Pangenomics evolved since its first applications on bacteria, extending from the study of genes for a given population to the study of all of its sequences available. While multiple methods are being developed to construct pangenomes in eukaryotic species there is still a gap for efficient and user-friendly visualization tools. Emerging graph representations come with their own challenges, and linearity remains a suitable option for user-friendliness.

Results

We introduce Panache, a tool for the visualization and exploration of linear representations of gene-based and sequence-based pangenomes. It uses a layout similar to genome browsers to display presence absence variations and additional tracks along a linear axis with a pangenomics perspective.

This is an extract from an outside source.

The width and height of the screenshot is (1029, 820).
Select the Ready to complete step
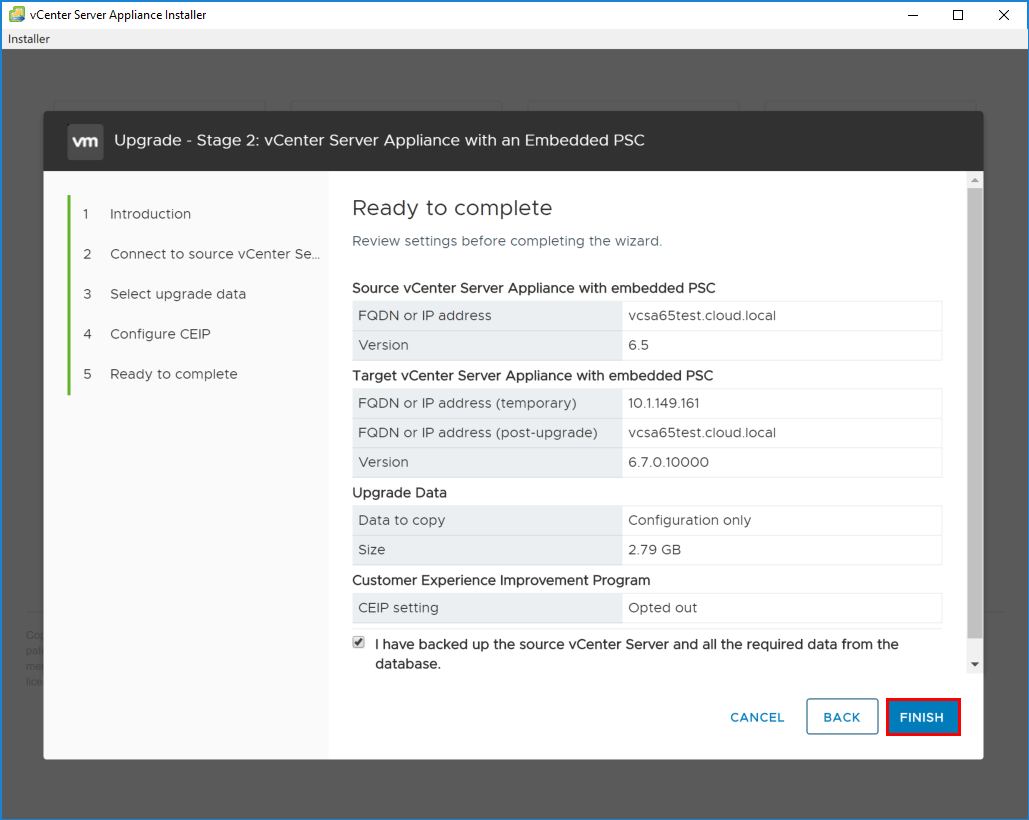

Availability and implementation

Panache is available at github.com/SouthGreenPlatform/panache under the MIT License.

1 Introduction

The widespread use of fast and affordable sequencing technologies unveiled how much genomic information was lost when relying on a single and unique reference genome. For instance, it was found that about 10% of additional DNA was not captured by the current human reference genome (Sherman et al., 2019). By leveraging data of multiple references instead, a new era of genomics emerged: Pangenomics. This is now being applied from bacteria to eukaryotes and has been increasingly used in more complex genomes such as humans and plants. As reviewed in Golicz et al. (2020), some studies handle this approach through a gene or functional annotation lens while others extend it to DNA sequences, especially when the studied organisms are eukaryotes.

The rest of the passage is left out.